I don't know what you do for a living, but I (as you know) work in government. Even as low as my level, the politics and deceipt and the outright
spin (or "flavor," as a former boss put it) that is put on every little thing would boggle your mind.
I'm not trying to insult your intelligence, but the standard way things work is that the bureaucratic machine is activated by some political expediency. That thing can be anything, good or bad. It is dictated from above and everyone, like it or not, toes the line or finds another job. The image of any chosen person, position, unit, institution or system is promoted at all costs, and it makes no difference whether what is said him/her/it is true or not.

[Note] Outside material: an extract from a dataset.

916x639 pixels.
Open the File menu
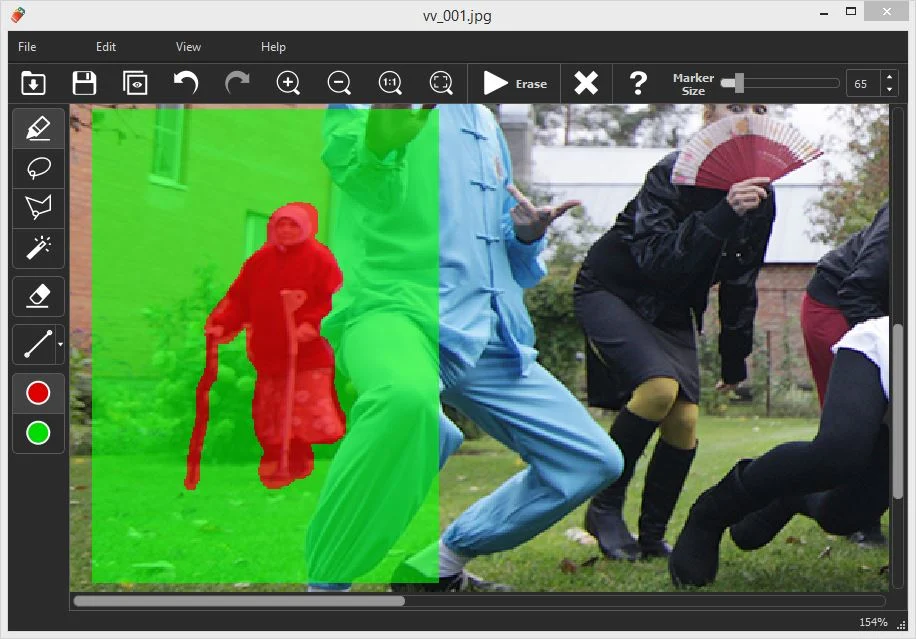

For example, I have to write performance reports that would sicken you. (They certainly sicken me.) I take the performance of an average troop and tip the scales in my report so as to suggest the Air Force would cease to function if we lost this airman, and write it in such a way that it gets through the system. For me to give any troop less than an "Outstanding! Consistently exceeds standards!" rating in anything, I have to argue with the people the report must clear in order to support my contention that that troop is even
average. For this reason, you get bullets on the report that say stuff like, "Faithfully attends worship service with a local congregation" (a statement my Capt put on my performance report many years ago when I told him I'd been once the last year and only because my parents had come to visit). "Instrumental in the development of a ground-breaking process that is revolutionizing the way the Air Force does business!" when the troop was only asked his opinion on some question of policy. The report is written as though everything the airman was supposed to do
was done--and
enthusiastically.
The resulting exaggeration is often, IMO, beyond lying. The rule of thumb is that there must be "at least a grain of truth." I'm not kidding. I was
taught to do this in OTS (and we went rounds on how this reconciles with the "integrity first" requirement, I'll tell you that right now).
So when I read something that says politician X goes down to the soup kitchen every other weekend and feeds the homeless, I take it with a grain of salt. When I hear a politician obviously going for the Black vote and publicizing his African roots and interests, etc, I go ahead and take a pinch of salt. When I see a politician going for the conservative Christian vote who manages to mention God and faith in every speech, who doesn't care to read but whose PR folks claim reads the bible daily, I invest in the saltlick itself.